25Cette question de l’influence et des liens si visibles avec l’œuvre ou les œuvres parodiée (s) influe pourtant directement et de manière importante sur la valeur qu’on veut bien ou non accorder à la parodie. Ainsi, dans The anxiety of influence : a Theory of poetry43 dont l’influence a été immense depuis sa publication, Harold Bloom envisage la littérature à partir de la période des Lumières comme une littérature marquée avant tout par ce qu’il définit comme une « anxiété de l’influence » : si auparavant, les auteurs ne se préoccupaient que de style, les notions de Sublime et de génie font de l’originalité une questions centrale à partir de cette période. Naît alors l’idée, angoissante pour les poètes, que leurs précurseurs ont couvert tout le terrain, qu’il ne reste rien d’original et d’inédit à écrire. Confronté à ce constat qui ne peut que le bloquer, l’écrivain n’a qu’une manière d’échapper au silence qui menace, par une lecture déformante que Bloom nomme « misreading » :
Poetic influence […] always proceeds by a misreading of the prior poet, an act of creative correction that is actually and necessarily a misinterpretation. The history of fruitful poetic influence […] since the Renaissance is a history of anxiety and self-saving caricature, of distortion, of perverse, wilful revisionism without which modern poetry as such could not exist44.

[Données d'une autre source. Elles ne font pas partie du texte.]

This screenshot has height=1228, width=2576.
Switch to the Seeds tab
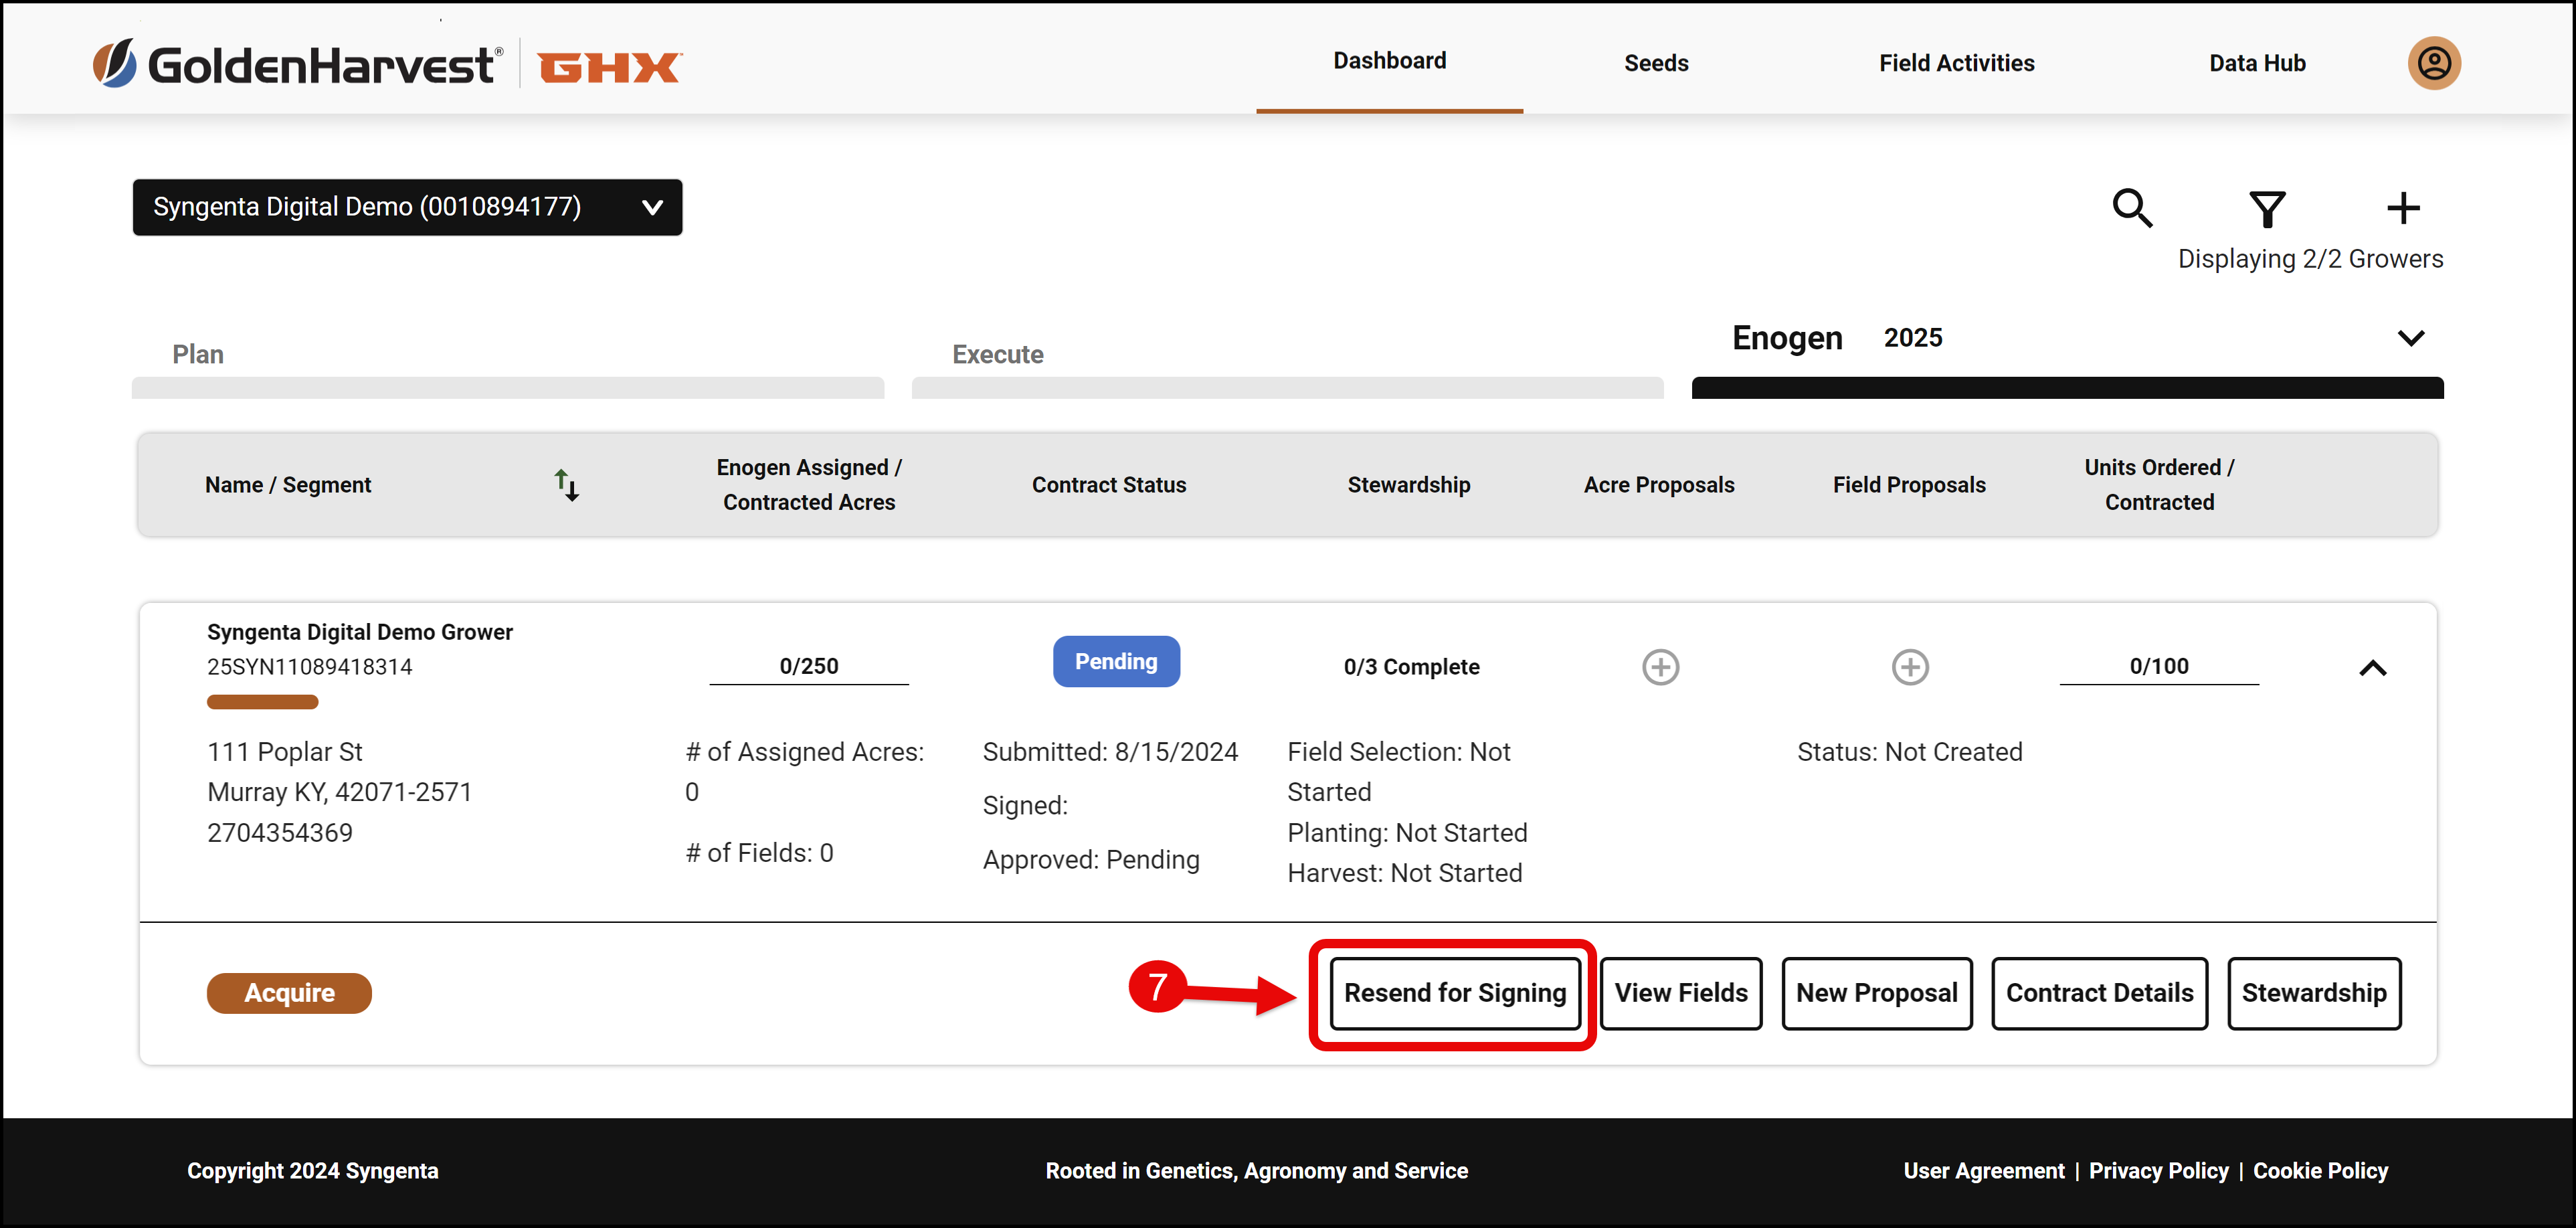pos(1655,63)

26En elles-même, ces influences ne sont pas mauvaises mais nécessaires au poète : elles lui permettent de se forger une personnalité et finalement d’affirmer une discontinuité avec le précurseur (Bloom la nomme « kenosis »). Il justifie donc ces « déformations » dans la mesure où elles sont créatives et permettent à l’auteur second de s’approprier et de dépasser celui qui l’influence :
We need to stop thinking of any poet as an autononous ego, however solipsistic the strongest of poets may be. Every poet is being caught up in a dialectical relationship (tranference, repetition, error, communication) with another poet or poets45.
The strong poet peers in the mirror of his fallen precursor and beholds neither the precursor nor himself but a Gnostic double, the dark otherness or antithesis that both he and the precursor longed to be yet feared to become46.

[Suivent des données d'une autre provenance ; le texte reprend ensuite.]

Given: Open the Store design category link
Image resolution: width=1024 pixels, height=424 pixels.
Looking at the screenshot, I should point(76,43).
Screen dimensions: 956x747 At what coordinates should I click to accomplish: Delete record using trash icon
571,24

27Là où la parodie en contexte post-colonial se démarque totalement de ce schéma, c’est dans ce rapport idéalisé au prédécesseur. Bloom envisage en effet la littérature comme un domaine « esthétiquement autonome47 », et totalement indépendant de considérations idéologiques. Son but est de définir un canon qui transcende les modes ou les considérations historiques et serve de point de repère indépendant de tout contexte moral ou politique. On comprend bien qu’une telle position postule l’indépendance de la littérature. Mais ce faisant, Bloom adopte lui-même une position idéologique qui est justement celle dont les auteurs de parodies en contexte post-colonial donnent à voir les effets pervers non seulement dans la production littéraire mais dans la réalité : pour eux, la littérature n’est pas autonome, non parce qu’elle est avant tout un document historique ou sociologique, mais parce qu’elle a une influence dans l’histoire et sur les groupes humains qui tend, sous couvert d’autonomie, à reproduire et pérenniser des situations de domination, voire d’oppression, qu’elle recouvre pudiquement d’un voile « esthétique48 ». En favorisant l’individu, elle tend à effacer ce qui dans le groupe le contraint. Le problème est donc que le point de vue de Bloom est purement occidental et ne permet pas d’envisager la situation des auteurs en contexte post-colonial.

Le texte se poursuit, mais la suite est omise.